Chuck Machner, medical intensive care unit/critical care unit nursing manager at UTMB, and Shawn Nishi, M.D., assistant professor in the division of pulmonary critical care and sleep medicine, look at data in the MICU at John Sealy Hospital. Nishi and Machner were instrumental in UTMB’s efforts to reduce sepsis mortality, along with Gulshan Sharma, M.D., UTMB’s ICU director.The Texas Hospital Association recognized UTMB as the 2013 recipient of the Bill Aston Award for Quality in the academic institution or large teaching hospital/ health system category in recognition of its improvement of sepsis mortality with early identification and treatment. The award will be presented Feb. 13 at the THA 2014 Annual Conference and Expo in San Antonio. 

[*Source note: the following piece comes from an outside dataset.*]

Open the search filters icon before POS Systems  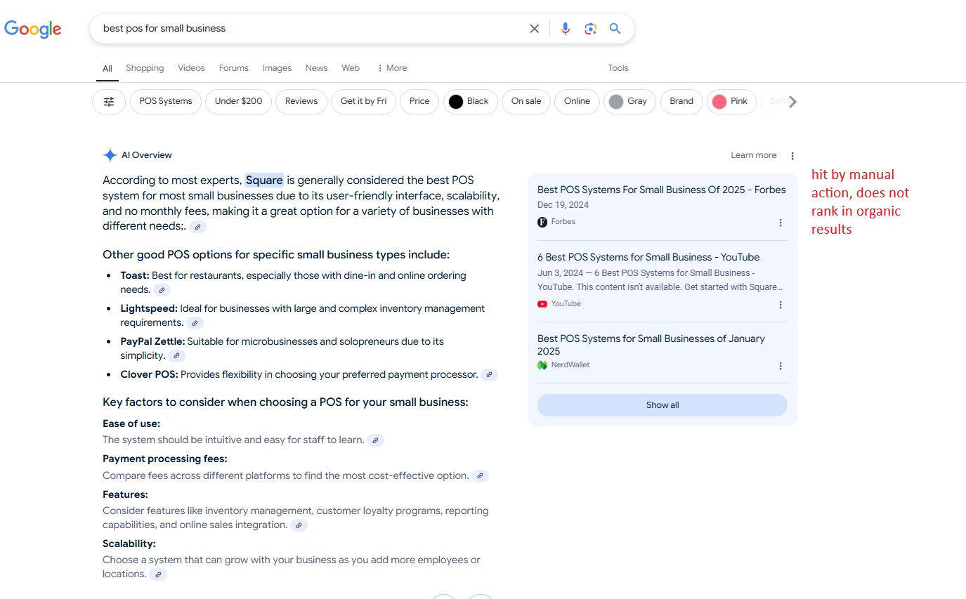coord(108,101)
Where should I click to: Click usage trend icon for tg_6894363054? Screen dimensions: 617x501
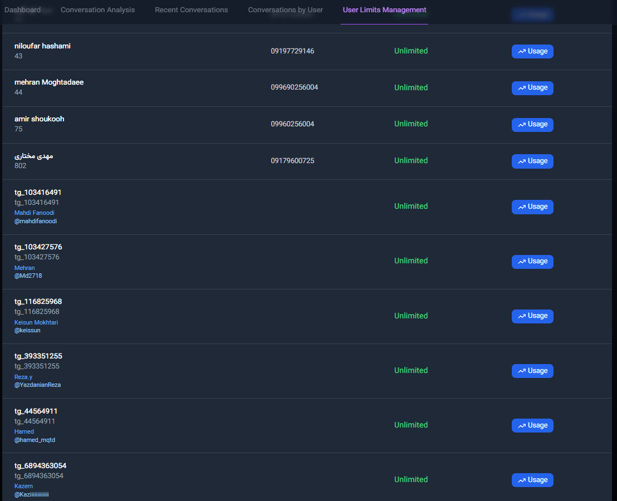coord(522,480)
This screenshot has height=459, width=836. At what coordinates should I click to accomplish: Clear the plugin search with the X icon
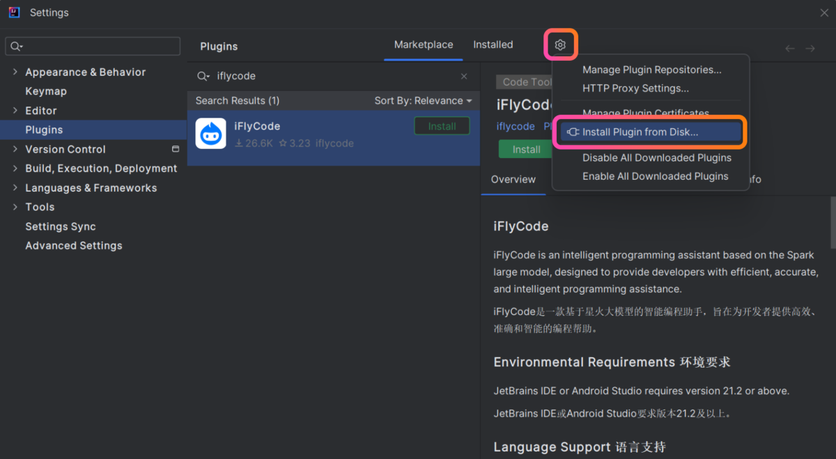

“Texas hospitals are at the leading edge of a changing health care system. Our leaders are enhancing outcomes and improving quality with innovative efforts and investments,” said Ted Shaw, THA president and chief executive officer. “We are proud to recognize the impact leaders at UTMB at Galveston have made to improve practices as well as the lives of the patients they serve.”
 
Kicking off the initiative in 2012, UTMB staff developed a comprehensive protocol for treating and reducing sepsis by implementing a multidisciplinary approach to identifying and eliminating the infection. A 70 percent drop in sepsis mortality resulted.
 
“The sepsis improvement initiative resulted in reductions that exceeded our goals. Our team utilized years of professional experience to bring about very real change for patients. By bringing our community of leaders together to solve a complex issue, we were able to devise a model that can scale across the system through the use of infection reduction protocols,” said Donna Sollenberger, executive vice president and CEO of UTMB Health System. “Innovation in patient safety initiatives is the result of the talented team of physicians, nurses, and other professional staff who work every day to bring the very best care to patients.”
 
Although only two percent of hospitalizations are sepsis-related, they account for 17 percent of hospital deaths, according to UTMB. Sepsis is a complex and potentially fatal condition that can start anywhere in the body. If untreated, it can spread throughout the body quickly. While difficult to detect, UTMB leaders were able to identify opportunities to thwart sepsis in patients at their primary point of entry to the facility, the emergency department. According to their research, approximately 85 percent of its sepsis-identified patients entered the hospital through the emergency department.
 
UTMB leaders developed a screening checklist for ED staff and trained them in the new workflow for sepsis patients. The research and new protocols armed key frontline staff with the resources necessary to empower them to screen patients at high risk for developing sepsis.
 
“When you get the right people in the room and give them tools they need to do the job, they can move mountains,” said Mark Kirschbaum, UTMB’s chief quality, safety and clinical information officer.